Neville D´Almeida emerge do ocaso com um retrato da imundície moderna.

9,0
Neville D´Almeida nasceu como cineasta no submundo da produção brasileira dos anos 70, começando a carreira à margem até mesmo de cineastas malditos e marginalizados - ainda que geniais - como Rogerio Sganzerla e sua turma da Belair. Ainda que tenha bebido na fonte do mesmo cinema da boca do lixo paulista, Neville construiu sua carreira ao largo também desse grupo e rapidamente explodiu com a adaptação de Nelson Rodrigues A Dama do Lotação, deixando claro que a marginália também estaria na frente de sua lente. Se especializaria na radiografia dos desgarrados, como se observasse a si mesmo nesses tipos rotos de alma, mas cujo carinho dispensado por ele chega ao ápice agora, com essa transposição para as telas do texto teatral de Mario Bortolloto.
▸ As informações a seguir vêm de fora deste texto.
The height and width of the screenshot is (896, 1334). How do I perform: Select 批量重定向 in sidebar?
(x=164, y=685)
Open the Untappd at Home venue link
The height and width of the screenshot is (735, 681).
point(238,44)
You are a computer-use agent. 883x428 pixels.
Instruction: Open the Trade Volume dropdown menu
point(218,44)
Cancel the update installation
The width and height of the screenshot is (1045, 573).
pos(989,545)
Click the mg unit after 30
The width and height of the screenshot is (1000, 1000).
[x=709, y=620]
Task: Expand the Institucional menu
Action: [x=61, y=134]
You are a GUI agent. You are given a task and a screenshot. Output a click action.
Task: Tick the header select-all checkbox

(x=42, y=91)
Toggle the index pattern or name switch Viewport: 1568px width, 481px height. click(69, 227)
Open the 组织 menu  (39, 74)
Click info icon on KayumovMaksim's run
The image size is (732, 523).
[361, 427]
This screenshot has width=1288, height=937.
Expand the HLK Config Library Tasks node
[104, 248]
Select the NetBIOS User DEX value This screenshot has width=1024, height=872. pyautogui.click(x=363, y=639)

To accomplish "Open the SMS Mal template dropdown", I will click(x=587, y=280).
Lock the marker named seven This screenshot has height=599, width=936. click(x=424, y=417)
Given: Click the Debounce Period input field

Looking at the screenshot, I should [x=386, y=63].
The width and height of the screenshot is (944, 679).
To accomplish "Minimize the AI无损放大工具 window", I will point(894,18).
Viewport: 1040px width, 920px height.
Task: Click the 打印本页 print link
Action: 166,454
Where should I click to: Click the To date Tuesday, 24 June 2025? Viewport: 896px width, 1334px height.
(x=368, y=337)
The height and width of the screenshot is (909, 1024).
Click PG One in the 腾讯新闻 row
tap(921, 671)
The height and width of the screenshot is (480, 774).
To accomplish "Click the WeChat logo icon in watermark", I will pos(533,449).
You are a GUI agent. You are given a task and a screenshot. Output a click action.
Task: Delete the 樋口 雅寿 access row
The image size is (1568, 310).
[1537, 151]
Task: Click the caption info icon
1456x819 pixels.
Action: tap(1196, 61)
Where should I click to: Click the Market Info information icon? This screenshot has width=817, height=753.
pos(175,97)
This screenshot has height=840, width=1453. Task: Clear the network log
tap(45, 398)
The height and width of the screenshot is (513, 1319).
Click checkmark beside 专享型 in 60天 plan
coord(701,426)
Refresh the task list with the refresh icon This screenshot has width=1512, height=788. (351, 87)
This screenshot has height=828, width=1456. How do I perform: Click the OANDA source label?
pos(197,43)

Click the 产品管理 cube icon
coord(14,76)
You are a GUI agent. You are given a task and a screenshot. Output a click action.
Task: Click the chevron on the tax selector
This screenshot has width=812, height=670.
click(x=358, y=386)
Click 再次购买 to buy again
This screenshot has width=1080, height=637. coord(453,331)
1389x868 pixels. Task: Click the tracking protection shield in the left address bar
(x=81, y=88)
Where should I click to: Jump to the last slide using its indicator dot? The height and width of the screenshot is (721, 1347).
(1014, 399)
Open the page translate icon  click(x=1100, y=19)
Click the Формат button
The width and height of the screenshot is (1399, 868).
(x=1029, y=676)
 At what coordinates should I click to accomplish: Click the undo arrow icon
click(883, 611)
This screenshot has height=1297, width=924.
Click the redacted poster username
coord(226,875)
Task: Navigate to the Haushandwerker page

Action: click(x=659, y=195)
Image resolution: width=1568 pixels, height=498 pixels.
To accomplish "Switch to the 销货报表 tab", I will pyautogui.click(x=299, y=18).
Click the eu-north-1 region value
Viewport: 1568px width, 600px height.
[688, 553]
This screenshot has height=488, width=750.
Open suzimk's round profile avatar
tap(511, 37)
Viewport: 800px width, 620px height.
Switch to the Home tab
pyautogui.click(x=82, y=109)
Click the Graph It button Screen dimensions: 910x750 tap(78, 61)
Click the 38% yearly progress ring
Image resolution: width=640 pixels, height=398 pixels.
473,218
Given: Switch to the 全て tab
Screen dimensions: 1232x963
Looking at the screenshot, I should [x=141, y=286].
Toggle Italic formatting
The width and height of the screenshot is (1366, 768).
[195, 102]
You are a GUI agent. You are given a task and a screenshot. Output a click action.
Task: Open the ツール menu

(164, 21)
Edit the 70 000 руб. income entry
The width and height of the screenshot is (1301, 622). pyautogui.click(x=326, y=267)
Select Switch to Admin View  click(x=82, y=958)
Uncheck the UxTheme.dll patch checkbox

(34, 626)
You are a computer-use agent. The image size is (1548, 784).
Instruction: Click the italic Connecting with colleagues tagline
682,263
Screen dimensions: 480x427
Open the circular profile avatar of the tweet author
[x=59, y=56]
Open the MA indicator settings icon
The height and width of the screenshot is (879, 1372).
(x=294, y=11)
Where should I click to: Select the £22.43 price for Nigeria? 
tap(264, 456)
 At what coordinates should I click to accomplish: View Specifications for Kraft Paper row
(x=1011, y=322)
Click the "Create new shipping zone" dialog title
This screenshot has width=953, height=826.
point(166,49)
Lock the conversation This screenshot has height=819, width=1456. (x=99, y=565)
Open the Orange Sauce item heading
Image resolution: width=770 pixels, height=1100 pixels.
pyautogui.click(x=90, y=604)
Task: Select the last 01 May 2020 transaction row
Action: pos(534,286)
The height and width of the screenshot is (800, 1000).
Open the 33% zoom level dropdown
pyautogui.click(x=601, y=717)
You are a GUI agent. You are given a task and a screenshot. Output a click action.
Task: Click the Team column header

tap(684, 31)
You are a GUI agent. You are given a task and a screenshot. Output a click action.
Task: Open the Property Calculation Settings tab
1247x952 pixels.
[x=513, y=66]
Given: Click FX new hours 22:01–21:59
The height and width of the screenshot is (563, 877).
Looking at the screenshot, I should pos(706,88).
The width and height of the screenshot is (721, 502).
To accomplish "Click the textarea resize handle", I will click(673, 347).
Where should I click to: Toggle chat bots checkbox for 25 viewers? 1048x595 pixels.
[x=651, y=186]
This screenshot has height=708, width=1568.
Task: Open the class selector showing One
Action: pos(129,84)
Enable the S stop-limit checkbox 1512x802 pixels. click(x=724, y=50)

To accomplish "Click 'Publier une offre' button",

Neville parece apaixonado por seus personagens, todos eles, por maior que seja seu nível de sarjeta. E mais uma vez (como em Rio Babilônia) ele vem mostrar a intersecção entre uma elite nas raias da podridão e o seu próprio entendimento de laia, personificada em Amsterdam. Por mais que o filme seja povoado por tipos como Gru, Cris, Espeto e tais, todos com delineamento apurado e aprofundamento psicológico, é sobre uma enigmática personagem que Neville e Bortolloto resolvem jogar luz e interesse maior, transformando-a na porta-voz do filme; por ela passa o discurso, a subversão, o caráter escroto e a responsabilidade de transformar A Frente Fria que a Chuva Traz no que provavelmente deva ser o melhor longa do diretor.

Antenado com o universo atual e sem jamais perder a conexão com sua própria linguagem e tradição, D´Almeida entrega um excepcional novo exemplar da fauna "dalmeidiana" enquanto se comunica de maneira exímia com o cinema de Larry Clark e Harmony Korine, em especial o petardo Spring Breakers. Com fontes tão intensas para beber e se refastelar, o cineasta não só parece rejuvenescido e moderno como sua atualidade chega na própria qualidade técnica de seu produto, de montagem nervosa e fotografia que sabe bem quando esquentar e quando esfriar suas luzes, além do genial trabalho de mash-ups na trilha sonora. A impressão com o resultado final é de que D´Almeida em tempo nenhum tenha ficado descansando durante esses 18 anos sem filmar, pelo contrário; como um exímio observador do que acontecia à sua volta, o filme parece feito com uma endiabrada alma juvenil e questionadora, com posicionamento de câmera requintado e estiloso, sem jamais parecer vazio e gratuito.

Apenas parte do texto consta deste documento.